“Network In Network” is one of the most important study related convoutional neural network because of the concept of 1 by 1 convolution and global average pooling. It was presented in International Conference on Learning Representations (ICLR) 2014 by Min Lin, Qiang Chen, and Shuicheng Yan.

Summary

Problem of structure of traditional CNN
- The convolution filter in CNN is a generalized linear model (GLM) for the underlying data patch.
- The level of abstraction is low with GLM.
Proposed Solution: Network In Network
- In NIN, the GLM is replaced with a micro network structure which is a general nonlinear function approximator.
- The feature maps are obtained by sliding the MLP over the input in a similar manner as CNN and are then fed into the next layer.
- The overall structure of the NIN is the stacking of multiple mlpconv layers.
Problem of fully-connected layers in traditional CNN
- Difficult to interpret how the category level information from the objective cost layer is passed back to the previous convolution layer
- Prone to overfitting and heavily depend on dropout regularization
Proposd Solution: Global Average Pooling
- More meaningful and interpretable as it enforces correspondance between feature maps and categories
- Work as structural regularizer, which natively prevents overfitting for the overall structure

Convolutional Neural Networks

Classic convolutional neuron networks consist of alternatively stacked convolutional layers and spatial pooling layers. The convolutional layers generate feature maps by linear convolutional filters followed by nonlinear activation functions.

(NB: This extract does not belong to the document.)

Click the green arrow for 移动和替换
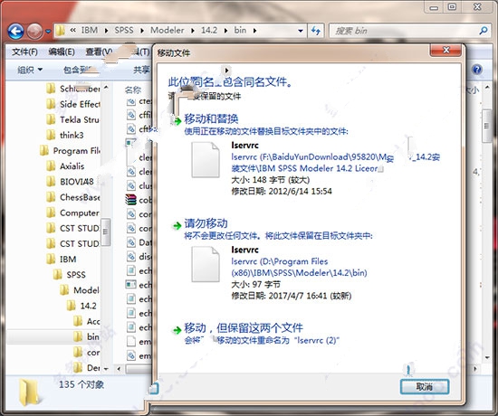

Using the linear rectifier as an example, the feature map can be calculated as follows:

\[f_{i,j,k} = max(w^T_k x_{i,j}, 0)\]

\((i,j)\) is the pixel index in the feature map, \(x_{ij}\) stands for the input patch centered at location \((i,j)\), and \(k\) is used to index the channels of the feature map.

In conventional CNN, linear convolution is not enough for abstraction and representations that achieve good abstraction are generally highly non-linear functions of the input data. So, NIN is proposed that the micro network is integrated into CNN structure in persuit of better abstractions for all levels of features.

Network In Network

MLP Convolution Layers

This paper suggests new type of layer called mlpconv, in which MLP replaces the GLM to convolve over the input. The reason to choose multilayer perceptron is

It is compatible with the structure of convolutional neural networks, which is trained using back-propagation.
It can e a deep model itself, which is consistent with the spirit of feature re-use.

Figure 1: Comparison of linear convolution layer and mlpconv layer.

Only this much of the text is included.